2. Ripeness at Harvest

Fruit harvested closer to full ripeness develops more complex aromatic compounds. Many commercial strawberries are picked earlier to withstand transport.

3. Variety and Selection

Smaller growers can prioritise taste over shipping durability and uniformity.

4. Supply Chain Length

Shorter supply chains mean less refrigeration time and less storage degradation.

The result?

You smell them before you bite.
They’re soft, not rubber-firm.
They carry sweetness and acidity together.
The flavour lingers.

After that experience, conventional strawberries feel diluted.


The Price Question

Around $10 per punnet sounds expensive.

Until you taste them.

When I shared them with others, the reaction was the same: silence, then disbelief.

One punnet created more genuine enjoyment than multiple supermarket punnets ever have.

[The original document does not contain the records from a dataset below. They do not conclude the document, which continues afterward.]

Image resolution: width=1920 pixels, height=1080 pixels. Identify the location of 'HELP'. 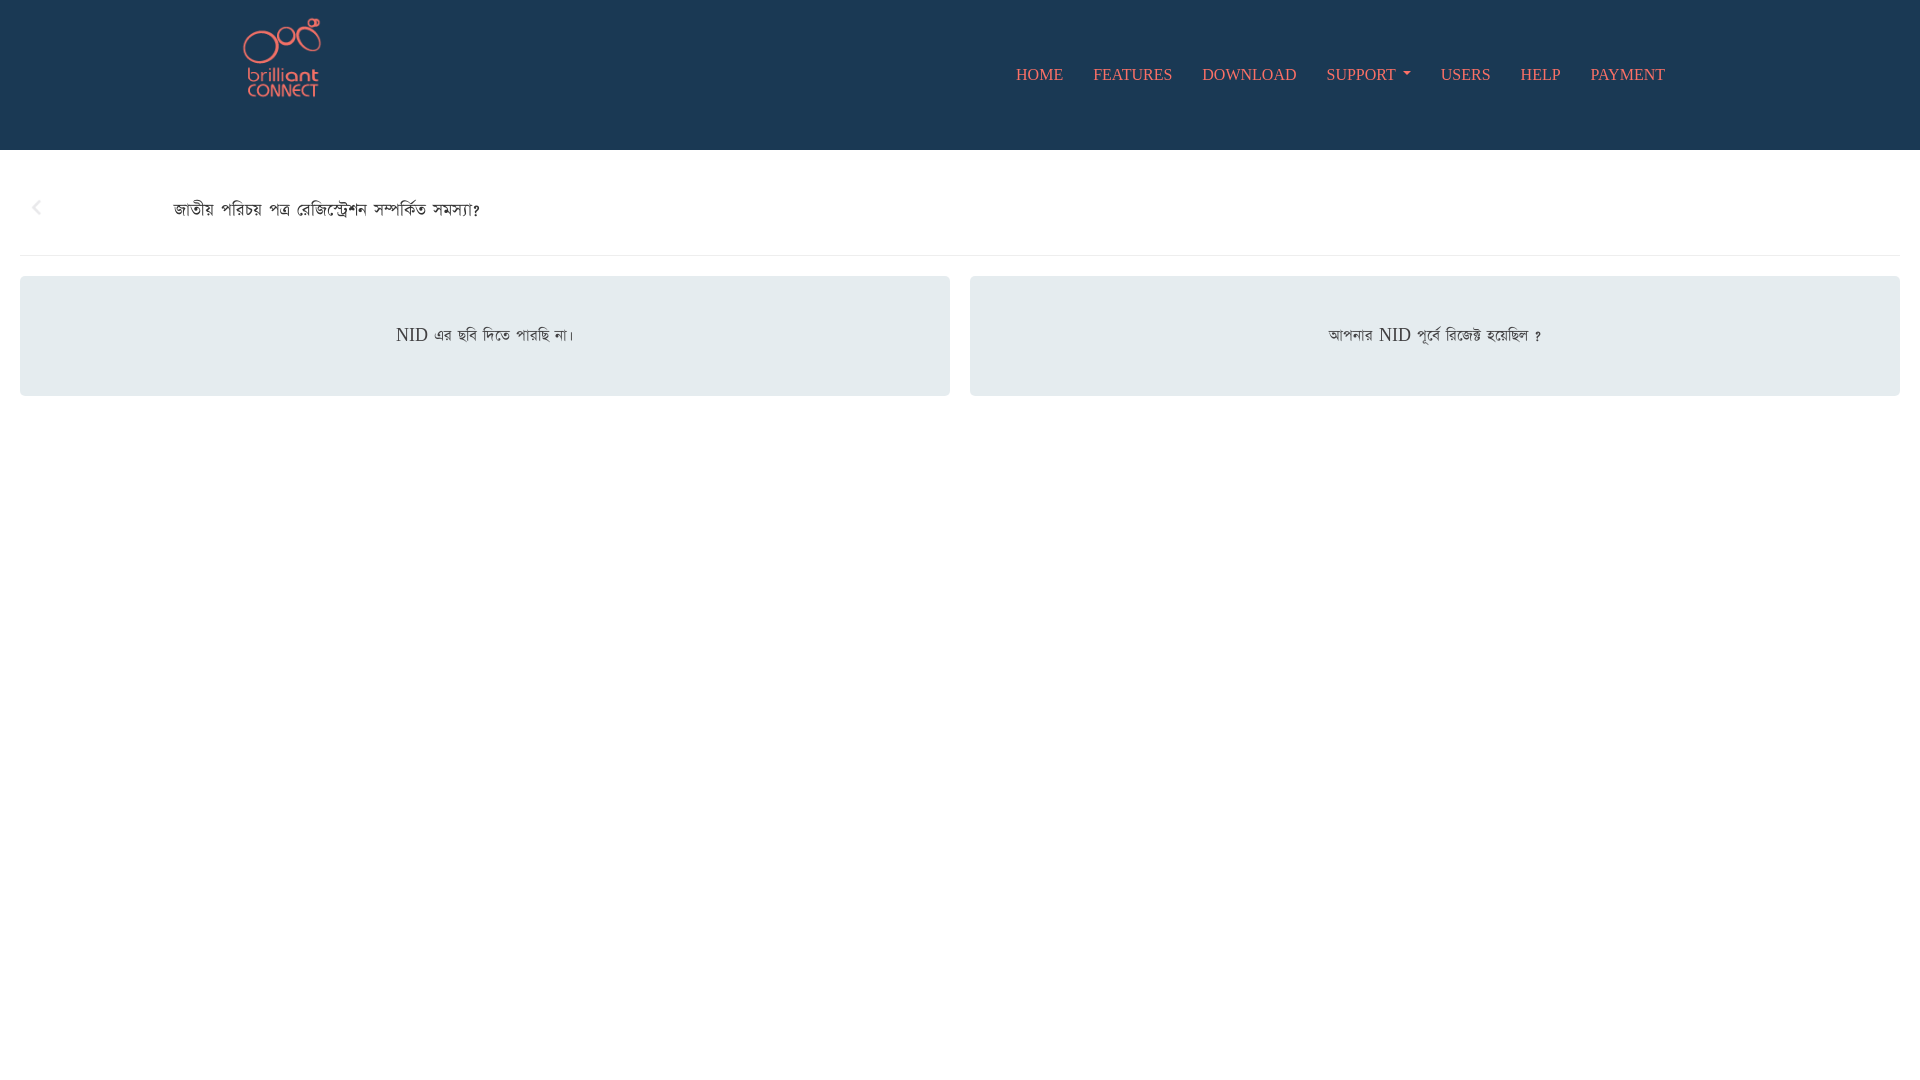
(1539, 73).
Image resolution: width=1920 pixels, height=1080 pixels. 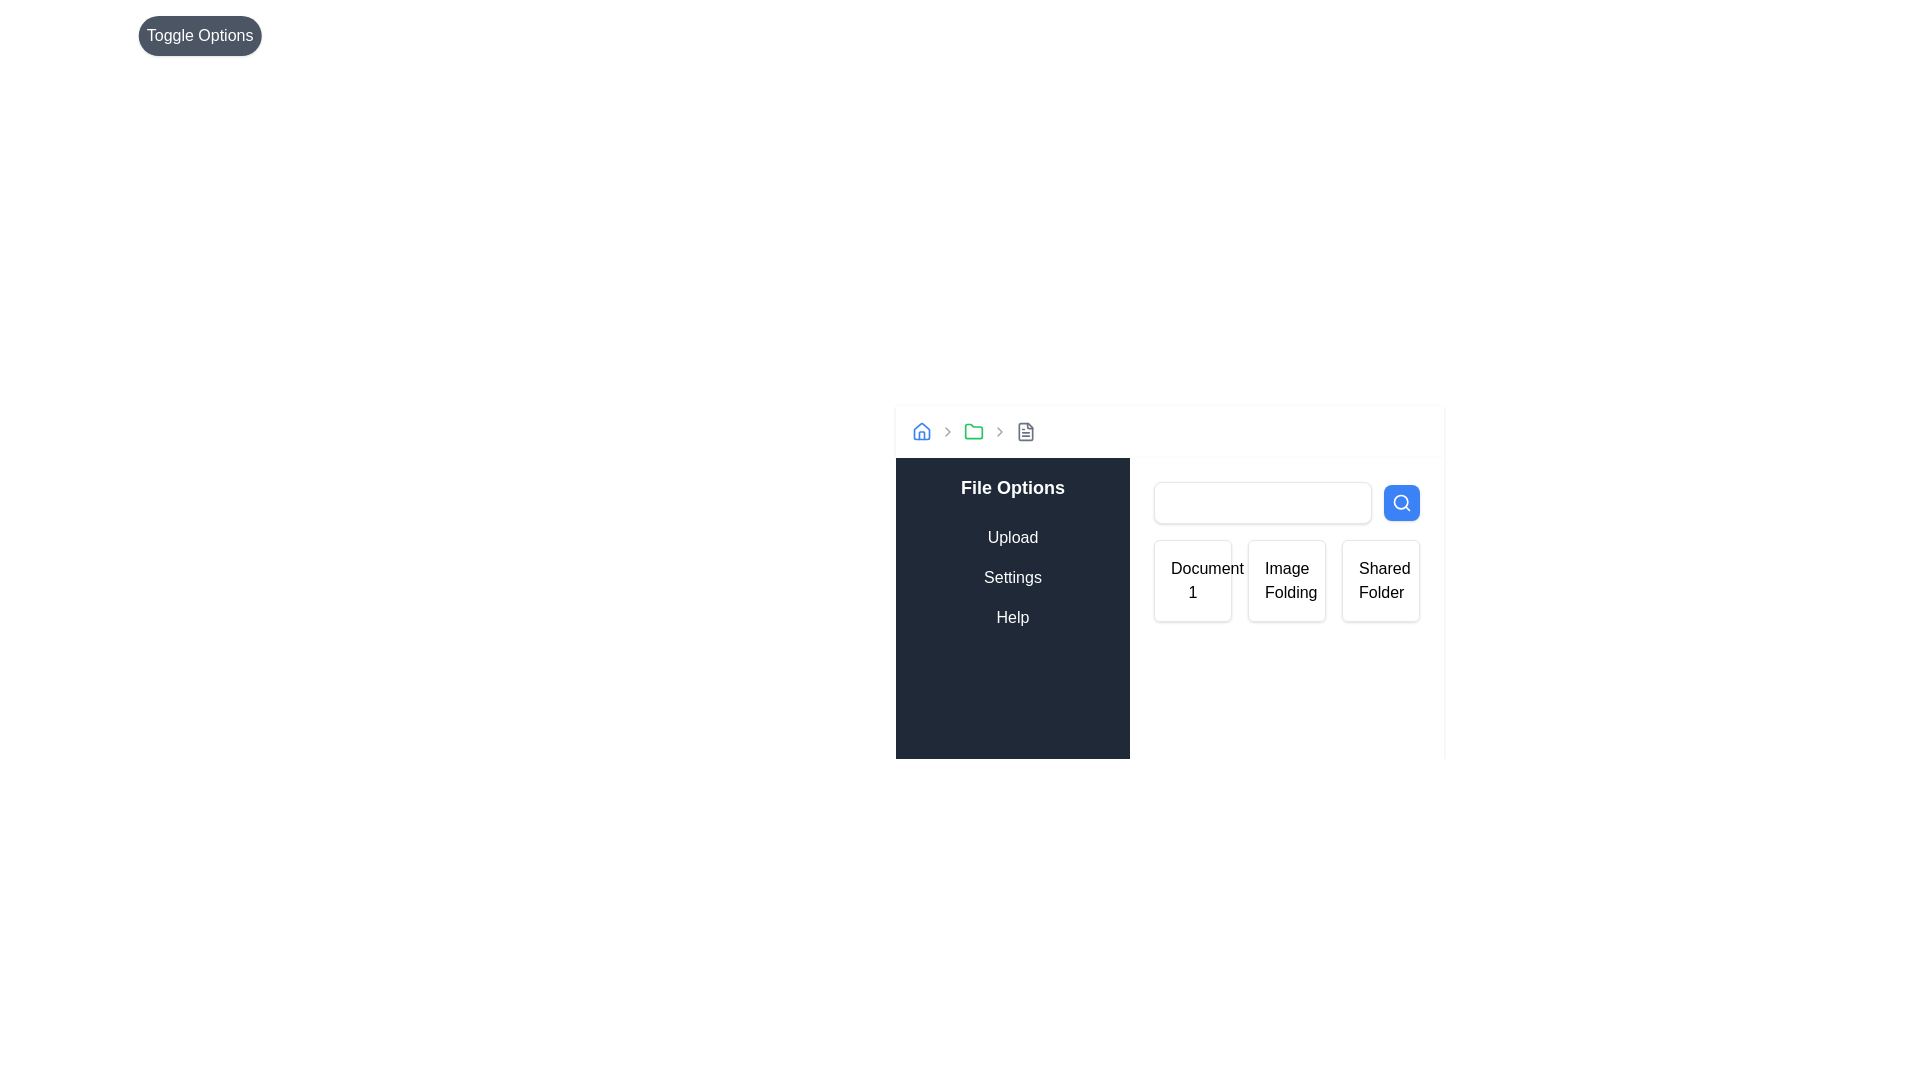 What do you see at coordinates (1286, 581) in the screenshot?
I see `the selectable card titled 'Image Folding' which is positioned in the middle of the grid layout, between 'Document 1' and 'Shared Folder'` at bounding box center [1286, 581].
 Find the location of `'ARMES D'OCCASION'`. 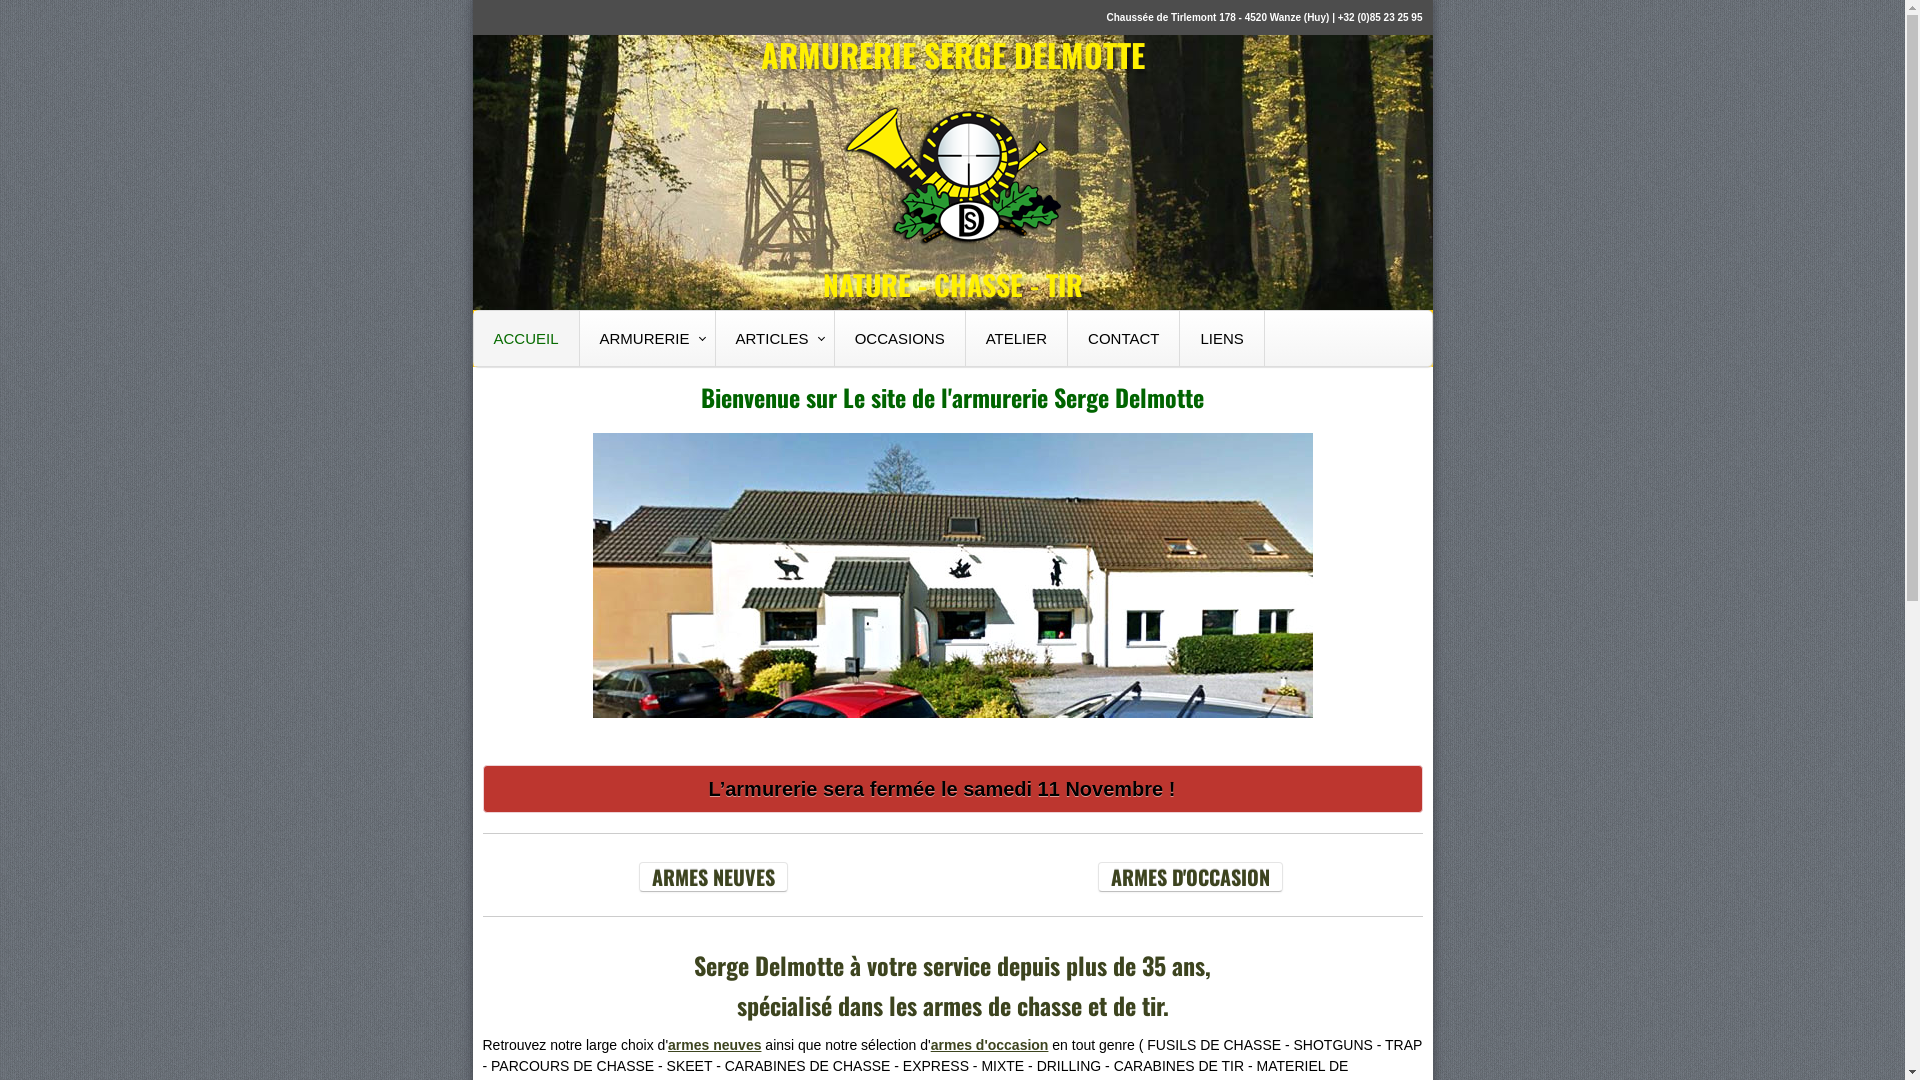

'ARMES D'OCCASION' is located at coordinates (1190, 875).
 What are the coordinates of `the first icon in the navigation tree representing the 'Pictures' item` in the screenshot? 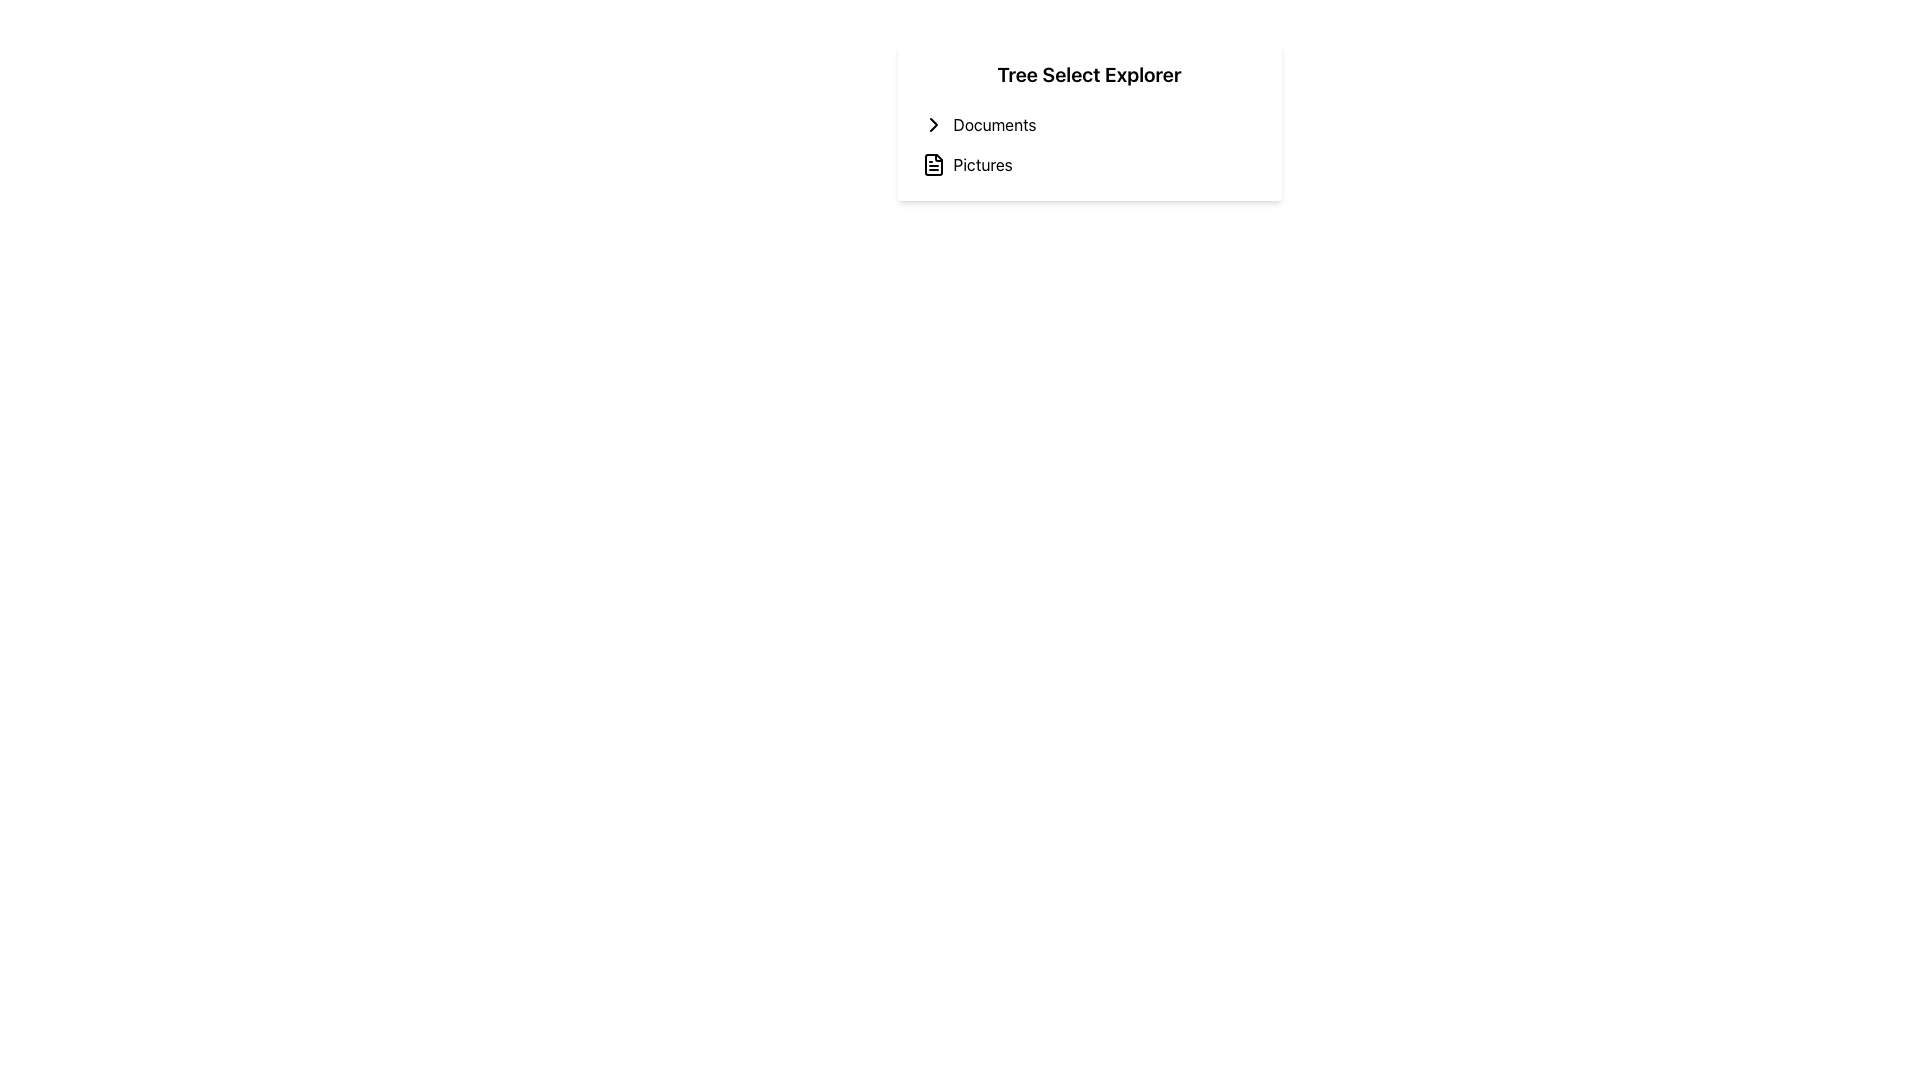 It's located at (932, 164).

You’re not paying for volume.
You’re paying for intensity.


Availability

These strawberries are seasonal and limited.

If you want them, you need timing.

They arrive.
They hit the shelf.
They sell out.

There is no warehouse of backup stock.

And maybe that’s the point.


Why This Matters

Food can shift behaviour.

Not through argument.
Through experience.

A strawberry that recalibrates your expectations might be the most persuasive organic argument you’ll ever encounter.

There is no going back once you know what is possible.